Reproduce word for word the lines of the items below, starting at the line that contains "Locate an element on the screen. Image" and stopping after the line that contains "at (414, 39).". Copy nothing outside that range.

Items from a data source:

====================

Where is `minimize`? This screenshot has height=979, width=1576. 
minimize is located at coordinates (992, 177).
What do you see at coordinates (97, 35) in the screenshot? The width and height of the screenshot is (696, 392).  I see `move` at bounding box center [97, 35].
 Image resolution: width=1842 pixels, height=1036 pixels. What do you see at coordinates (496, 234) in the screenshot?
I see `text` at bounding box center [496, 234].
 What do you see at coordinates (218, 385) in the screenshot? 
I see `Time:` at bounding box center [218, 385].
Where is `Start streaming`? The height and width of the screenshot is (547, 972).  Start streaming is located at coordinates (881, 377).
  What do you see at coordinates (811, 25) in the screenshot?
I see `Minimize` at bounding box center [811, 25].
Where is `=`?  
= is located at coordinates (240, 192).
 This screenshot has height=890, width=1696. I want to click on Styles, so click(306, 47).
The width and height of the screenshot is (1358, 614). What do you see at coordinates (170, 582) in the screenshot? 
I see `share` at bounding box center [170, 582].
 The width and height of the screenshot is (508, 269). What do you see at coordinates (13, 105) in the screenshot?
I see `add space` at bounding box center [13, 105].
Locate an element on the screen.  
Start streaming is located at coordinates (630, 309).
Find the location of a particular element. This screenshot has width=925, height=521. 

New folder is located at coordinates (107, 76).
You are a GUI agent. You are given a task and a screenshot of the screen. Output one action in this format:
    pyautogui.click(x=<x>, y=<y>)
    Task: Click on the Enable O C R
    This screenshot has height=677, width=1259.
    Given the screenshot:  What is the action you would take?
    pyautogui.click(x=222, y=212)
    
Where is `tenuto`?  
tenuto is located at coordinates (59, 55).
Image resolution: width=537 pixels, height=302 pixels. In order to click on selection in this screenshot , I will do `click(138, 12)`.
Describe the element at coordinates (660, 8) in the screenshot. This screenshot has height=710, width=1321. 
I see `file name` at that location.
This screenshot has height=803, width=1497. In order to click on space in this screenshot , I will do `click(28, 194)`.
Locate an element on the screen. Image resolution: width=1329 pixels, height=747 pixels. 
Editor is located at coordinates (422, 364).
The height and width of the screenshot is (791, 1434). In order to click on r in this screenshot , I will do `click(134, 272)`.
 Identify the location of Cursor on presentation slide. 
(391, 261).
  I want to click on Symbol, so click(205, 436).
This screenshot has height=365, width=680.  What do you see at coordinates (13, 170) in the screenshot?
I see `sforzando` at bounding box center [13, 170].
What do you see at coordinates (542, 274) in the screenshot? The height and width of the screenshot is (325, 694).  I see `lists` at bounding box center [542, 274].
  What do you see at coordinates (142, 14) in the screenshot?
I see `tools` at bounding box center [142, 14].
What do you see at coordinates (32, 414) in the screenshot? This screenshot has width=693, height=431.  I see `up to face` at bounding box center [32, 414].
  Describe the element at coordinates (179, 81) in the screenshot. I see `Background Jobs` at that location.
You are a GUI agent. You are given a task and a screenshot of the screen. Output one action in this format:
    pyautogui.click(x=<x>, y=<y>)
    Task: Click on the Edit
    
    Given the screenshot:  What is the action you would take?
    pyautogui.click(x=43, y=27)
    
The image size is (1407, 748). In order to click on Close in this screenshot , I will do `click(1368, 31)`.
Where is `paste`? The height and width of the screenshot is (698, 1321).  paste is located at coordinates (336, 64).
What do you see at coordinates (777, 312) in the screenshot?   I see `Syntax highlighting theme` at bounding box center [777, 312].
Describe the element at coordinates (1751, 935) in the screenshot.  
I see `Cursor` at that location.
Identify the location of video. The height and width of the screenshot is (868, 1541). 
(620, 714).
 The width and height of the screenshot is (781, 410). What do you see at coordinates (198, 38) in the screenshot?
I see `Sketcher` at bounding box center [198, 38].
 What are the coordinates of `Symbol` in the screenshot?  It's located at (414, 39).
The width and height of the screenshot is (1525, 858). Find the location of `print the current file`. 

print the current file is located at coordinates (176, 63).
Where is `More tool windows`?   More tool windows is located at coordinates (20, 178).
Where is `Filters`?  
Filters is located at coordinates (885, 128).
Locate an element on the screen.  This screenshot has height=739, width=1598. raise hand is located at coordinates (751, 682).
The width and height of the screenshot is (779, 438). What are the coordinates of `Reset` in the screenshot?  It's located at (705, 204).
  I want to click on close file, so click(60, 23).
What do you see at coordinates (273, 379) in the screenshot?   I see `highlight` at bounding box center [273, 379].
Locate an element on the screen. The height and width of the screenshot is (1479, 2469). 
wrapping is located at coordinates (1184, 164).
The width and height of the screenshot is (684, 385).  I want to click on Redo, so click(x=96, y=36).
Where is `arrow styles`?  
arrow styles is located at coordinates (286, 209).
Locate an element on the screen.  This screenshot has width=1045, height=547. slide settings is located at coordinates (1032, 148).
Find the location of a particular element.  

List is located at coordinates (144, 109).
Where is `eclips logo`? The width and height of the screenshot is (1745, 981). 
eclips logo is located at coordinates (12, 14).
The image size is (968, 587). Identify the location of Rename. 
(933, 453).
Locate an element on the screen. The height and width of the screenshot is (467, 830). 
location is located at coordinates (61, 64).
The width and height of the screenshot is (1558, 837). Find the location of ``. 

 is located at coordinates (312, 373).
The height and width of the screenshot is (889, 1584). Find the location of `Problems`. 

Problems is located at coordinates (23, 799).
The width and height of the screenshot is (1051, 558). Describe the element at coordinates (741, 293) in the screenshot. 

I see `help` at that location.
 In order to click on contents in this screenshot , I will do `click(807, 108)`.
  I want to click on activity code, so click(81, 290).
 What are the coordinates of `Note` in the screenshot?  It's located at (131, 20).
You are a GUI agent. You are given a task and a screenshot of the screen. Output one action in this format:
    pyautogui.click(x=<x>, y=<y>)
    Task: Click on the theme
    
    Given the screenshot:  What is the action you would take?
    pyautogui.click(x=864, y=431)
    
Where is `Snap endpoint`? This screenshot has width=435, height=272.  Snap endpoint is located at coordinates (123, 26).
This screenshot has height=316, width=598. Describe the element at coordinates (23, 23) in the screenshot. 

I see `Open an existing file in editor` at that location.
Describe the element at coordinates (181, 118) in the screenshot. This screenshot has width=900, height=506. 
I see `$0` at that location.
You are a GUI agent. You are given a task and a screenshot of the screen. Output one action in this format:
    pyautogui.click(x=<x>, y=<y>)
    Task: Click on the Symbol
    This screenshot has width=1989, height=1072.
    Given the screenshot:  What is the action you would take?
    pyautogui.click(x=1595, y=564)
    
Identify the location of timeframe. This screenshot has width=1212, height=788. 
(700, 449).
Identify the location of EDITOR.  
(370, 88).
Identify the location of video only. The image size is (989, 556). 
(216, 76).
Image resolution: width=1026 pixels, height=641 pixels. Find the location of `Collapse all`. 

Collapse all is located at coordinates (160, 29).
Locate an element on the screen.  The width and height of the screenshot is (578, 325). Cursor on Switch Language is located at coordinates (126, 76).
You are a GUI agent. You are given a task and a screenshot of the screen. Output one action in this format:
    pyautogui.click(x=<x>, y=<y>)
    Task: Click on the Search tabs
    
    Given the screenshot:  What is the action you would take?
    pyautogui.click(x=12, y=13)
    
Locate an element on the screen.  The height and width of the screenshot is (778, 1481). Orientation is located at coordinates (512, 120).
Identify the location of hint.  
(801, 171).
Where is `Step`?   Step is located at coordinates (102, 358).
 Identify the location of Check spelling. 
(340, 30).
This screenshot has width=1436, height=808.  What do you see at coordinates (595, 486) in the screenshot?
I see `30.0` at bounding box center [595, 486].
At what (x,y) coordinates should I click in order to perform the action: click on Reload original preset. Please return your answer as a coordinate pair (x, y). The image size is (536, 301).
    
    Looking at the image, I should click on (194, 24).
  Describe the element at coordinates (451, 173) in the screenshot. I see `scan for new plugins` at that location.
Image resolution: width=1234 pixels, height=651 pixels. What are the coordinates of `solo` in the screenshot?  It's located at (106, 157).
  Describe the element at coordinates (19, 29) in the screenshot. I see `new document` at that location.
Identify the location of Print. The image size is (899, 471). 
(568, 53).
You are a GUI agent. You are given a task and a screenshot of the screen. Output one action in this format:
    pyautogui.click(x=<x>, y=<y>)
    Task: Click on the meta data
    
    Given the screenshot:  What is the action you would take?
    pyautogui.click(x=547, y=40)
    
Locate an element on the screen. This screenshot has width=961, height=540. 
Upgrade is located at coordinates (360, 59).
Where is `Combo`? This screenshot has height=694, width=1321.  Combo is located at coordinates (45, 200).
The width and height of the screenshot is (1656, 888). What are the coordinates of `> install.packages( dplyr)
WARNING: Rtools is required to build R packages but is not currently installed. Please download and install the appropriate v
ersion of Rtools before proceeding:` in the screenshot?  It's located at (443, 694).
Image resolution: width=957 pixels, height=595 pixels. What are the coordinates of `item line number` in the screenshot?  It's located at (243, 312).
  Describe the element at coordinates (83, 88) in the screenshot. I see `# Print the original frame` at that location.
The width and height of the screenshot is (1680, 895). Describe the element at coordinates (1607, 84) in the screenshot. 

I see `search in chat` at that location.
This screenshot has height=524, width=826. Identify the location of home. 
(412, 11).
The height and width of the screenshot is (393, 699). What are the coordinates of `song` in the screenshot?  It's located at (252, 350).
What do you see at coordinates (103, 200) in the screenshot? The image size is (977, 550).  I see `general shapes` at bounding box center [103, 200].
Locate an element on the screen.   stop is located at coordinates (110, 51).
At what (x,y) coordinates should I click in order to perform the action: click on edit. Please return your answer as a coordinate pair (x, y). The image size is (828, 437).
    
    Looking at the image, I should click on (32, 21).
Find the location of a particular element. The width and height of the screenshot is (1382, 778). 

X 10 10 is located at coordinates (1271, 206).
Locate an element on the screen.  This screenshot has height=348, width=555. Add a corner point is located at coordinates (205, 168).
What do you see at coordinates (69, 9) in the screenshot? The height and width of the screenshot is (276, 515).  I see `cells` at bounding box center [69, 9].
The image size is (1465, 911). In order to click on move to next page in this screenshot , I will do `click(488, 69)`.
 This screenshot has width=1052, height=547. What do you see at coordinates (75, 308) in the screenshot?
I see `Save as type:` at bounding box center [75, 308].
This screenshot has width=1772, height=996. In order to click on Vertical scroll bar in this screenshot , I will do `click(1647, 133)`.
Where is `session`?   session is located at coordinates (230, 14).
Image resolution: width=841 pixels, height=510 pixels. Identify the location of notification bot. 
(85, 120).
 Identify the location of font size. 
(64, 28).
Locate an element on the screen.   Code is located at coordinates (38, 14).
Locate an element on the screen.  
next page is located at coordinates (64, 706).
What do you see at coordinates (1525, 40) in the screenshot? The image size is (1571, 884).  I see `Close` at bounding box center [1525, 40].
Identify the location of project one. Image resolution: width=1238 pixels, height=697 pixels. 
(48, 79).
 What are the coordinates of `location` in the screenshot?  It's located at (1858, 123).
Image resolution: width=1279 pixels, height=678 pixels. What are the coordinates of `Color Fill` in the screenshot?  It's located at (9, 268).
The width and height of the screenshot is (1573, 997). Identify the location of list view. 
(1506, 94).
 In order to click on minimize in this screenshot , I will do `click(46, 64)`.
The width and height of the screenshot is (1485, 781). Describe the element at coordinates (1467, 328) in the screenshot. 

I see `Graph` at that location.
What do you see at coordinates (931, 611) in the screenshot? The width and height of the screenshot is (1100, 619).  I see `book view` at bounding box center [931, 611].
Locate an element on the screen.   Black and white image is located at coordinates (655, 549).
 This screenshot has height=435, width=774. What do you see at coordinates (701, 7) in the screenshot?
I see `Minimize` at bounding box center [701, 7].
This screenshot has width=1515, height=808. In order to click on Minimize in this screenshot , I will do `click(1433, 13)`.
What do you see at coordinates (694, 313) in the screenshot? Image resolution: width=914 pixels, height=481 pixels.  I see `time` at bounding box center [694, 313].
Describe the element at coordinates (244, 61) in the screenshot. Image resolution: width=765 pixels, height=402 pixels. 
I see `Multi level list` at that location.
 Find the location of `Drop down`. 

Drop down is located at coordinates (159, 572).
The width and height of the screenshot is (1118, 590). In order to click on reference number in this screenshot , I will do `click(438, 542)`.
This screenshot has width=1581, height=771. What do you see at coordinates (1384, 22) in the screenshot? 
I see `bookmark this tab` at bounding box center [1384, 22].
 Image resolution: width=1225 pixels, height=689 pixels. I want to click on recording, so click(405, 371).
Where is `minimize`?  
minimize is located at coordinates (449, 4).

====================

Answer in full:
Locate an element on the screen. Image resolution: width=1329 pixels, height=747 pixels. 
Editor is located at coordinates (422, 364).
The height and width of the screenshot is (791, 1434). In order to click on r in this screenshot , I will do `click(134, 272)`.
 Identify the location of Cursor on presentation slide. 
(391, 261).
  I want to click on Symbol, so click(205, 436).
This screenshot has height=365, width=680.  What do you see at coordinates (13, 170) in the screenshot?
I see `sforzando` at bounding box center [13, 170].
What do you see at coordinates (542, 274) in the screenshot? The height and width of the screenshot is (325, 694).  I see `lists` at bounding box center [542, 274].
  What do you see at coordinates (142, 14) in the screenshot?
I see `tools` at bounding box center [142, 14].
What do you see at coordinates (32, 414) in the screenshot? This screenshot has width=693, height=431.  I see `up to face` at bounding box center [32, 414].
  Describe the element at coordinates (179, 81) in the screenshot. I see `Background Jobs` at that location.
You are a GUI agent. You are given a task and a screenshot of the screen. Output one action in this format:
    pyautogui.click(x=<x>, y=<y>)
    Task: Click on the Edit
    
    Given the screenshot:  What is the action you would take?
    pyautogui.click(x=43, y=27)
    
The image size is (1407, 748). In order to click on Close in this screenshot , I will do `click(1368, 31)`.
Where is `paste`? The height and width of the screenshot is (698, 1321).  paste is located at coordinates (336, 64).
What do you see at coordinates (777, 312) in the screenshot?   I see `Syntax highlighting theme` at bounding box center [777, 312].
Describe the element at coordinates (1751, 935) in the screenshot.  
I see `Cursor` at that location.
Identify the location of video. The height and width of the screenshot is (868, 1541). 
(620, 714).
 The width and height of the screenshot is (781, 410). What do you see at coordinates (198, 38) in the screenshot?
I see `Sketcher` at bounding box center [198, 38].
 What are the coordinates of `Symbol` in the screenshot?  It's located at (414, 39).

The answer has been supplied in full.